_Provided data_
****************
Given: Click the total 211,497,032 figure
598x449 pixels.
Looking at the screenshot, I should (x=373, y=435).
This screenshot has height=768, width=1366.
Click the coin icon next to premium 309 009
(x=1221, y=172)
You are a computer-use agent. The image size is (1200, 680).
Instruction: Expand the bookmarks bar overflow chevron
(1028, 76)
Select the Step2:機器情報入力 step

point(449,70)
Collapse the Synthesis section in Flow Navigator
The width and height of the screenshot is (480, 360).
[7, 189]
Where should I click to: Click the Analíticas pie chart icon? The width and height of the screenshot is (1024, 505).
****************
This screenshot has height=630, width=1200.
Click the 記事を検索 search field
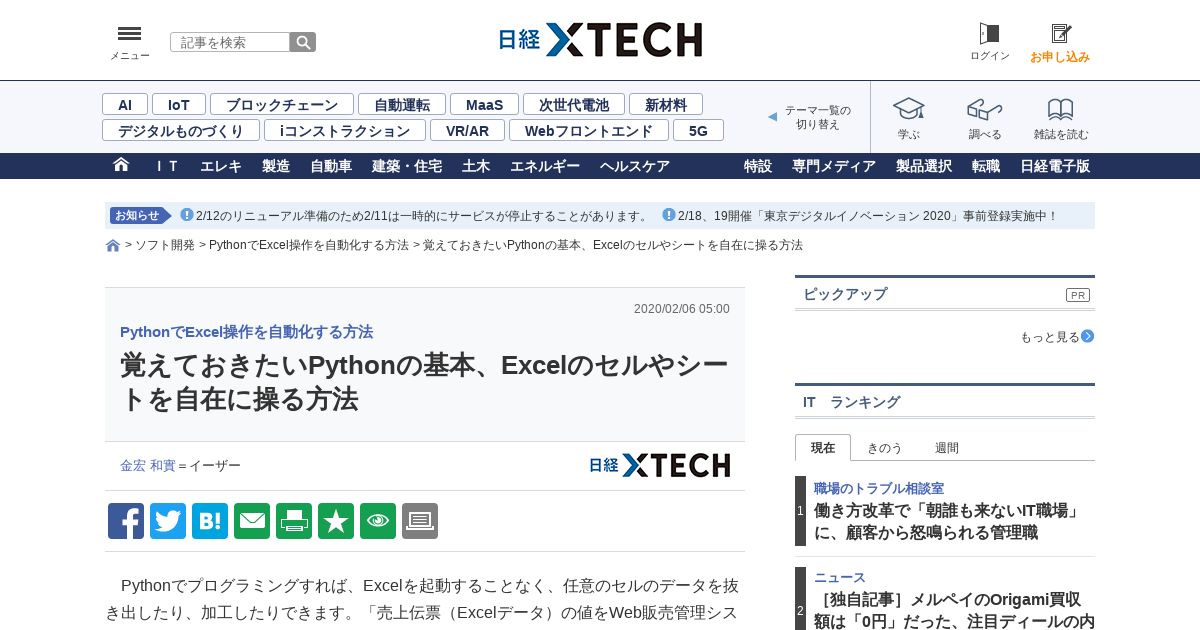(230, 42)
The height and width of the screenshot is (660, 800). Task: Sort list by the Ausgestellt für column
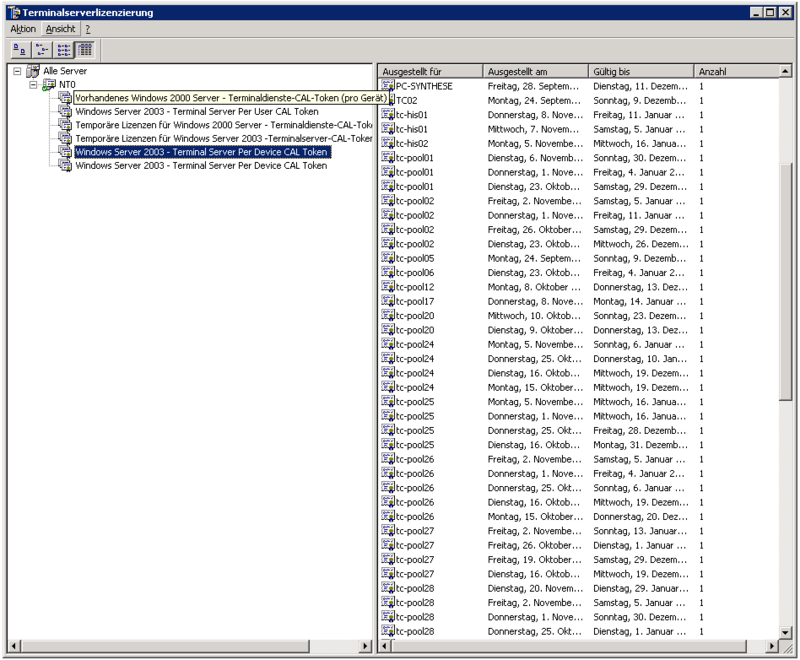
****************
_What to produce_
Search the listing for the word "This" and return each line that holds it.

_Written solution_
This screenshot has height=768, width=1366.
This screenshot has height=630, width=1200.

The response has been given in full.